PAGE EXCERPT =>
Archeological Field School to Give Students a Glimpse into the Life of Historic Kanawha Valley Businessman Dr. John Hale

Contact: Jack Bailey
(304) 766-4109
June 16, 2023
West Virginia State University Archeological Field School to Give Students a Glimpse
into the Life of Historic Kanawha Valley Businessman Dr. John Hale  

INSTITUTE, W.Va. – An archeological field school will be offering students at West Virginia State University (WVSU) the opportunity to uncover more of the history surrounding the Hale House and the early salt industry at Malden.  The Hale House is the former home of one of the Kanawha Valley’s early business and political leaders, Dr. John Hale.

Located at 4208 Malden Drive, the field school at the Hale House will offer students the opportunity to dig into the property surrounding the home to try and uncover evidence of other structures that may have been located there, as well as to discover any items that may have historic value.

“The home was built in 1838 and we know that four families have lived there,” said Dr. Michael Workman, associate professor and coordinator of the history program at WVSU. “We will be looking for evidence of other structures on the property, and for anything that might offer a glimpse into the daily life of people in this area in the 1800s.”

RAW DATA =>
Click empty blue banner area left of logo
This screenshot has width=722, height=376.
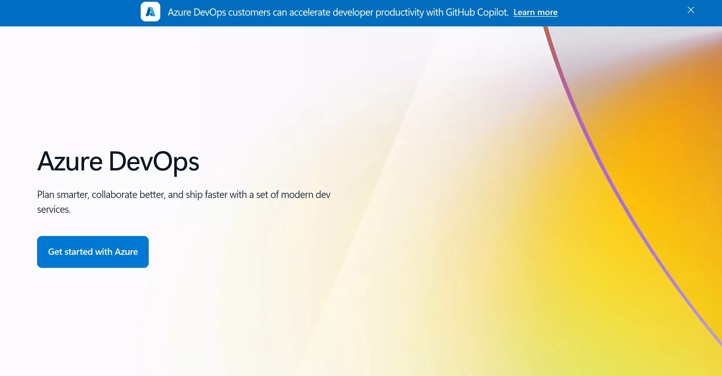click(69, 13)
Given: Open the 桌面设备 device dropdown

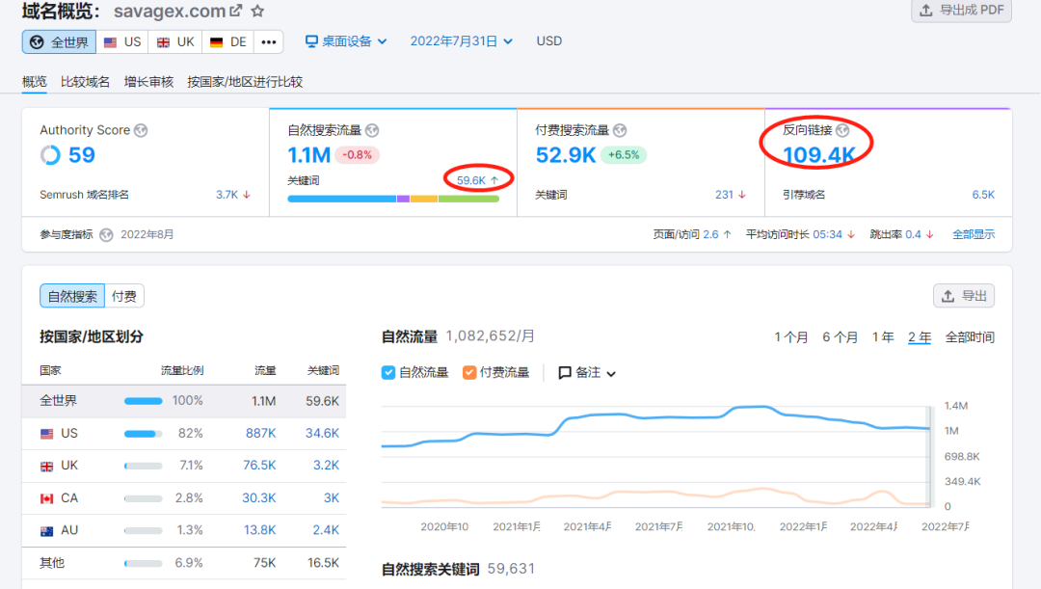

GIVEN REQUEST A =>
According to the field school announcement, in what year was the Hale House built?
GIVEN REQUEST B =>
Decide whether each statement below agrees with the field school announcement, answering yes or no and quoting the words of the announcement that settle it: (i) The Hale House stands at 4208 Malden Drive. (ii) Five families have lived in the home. (iii) Dr. Michael Workman is an associate professor at WVSU.

WRITTEN RESPONSE A =>
1838

WRITTEN RESPONSE B =>
(i) Yes: "Located at 4208 Malden Drive"
(ii) No: "we know that four families have lived there"
(iii) Yes: "associate professor and coordinator of the history program at WVSU"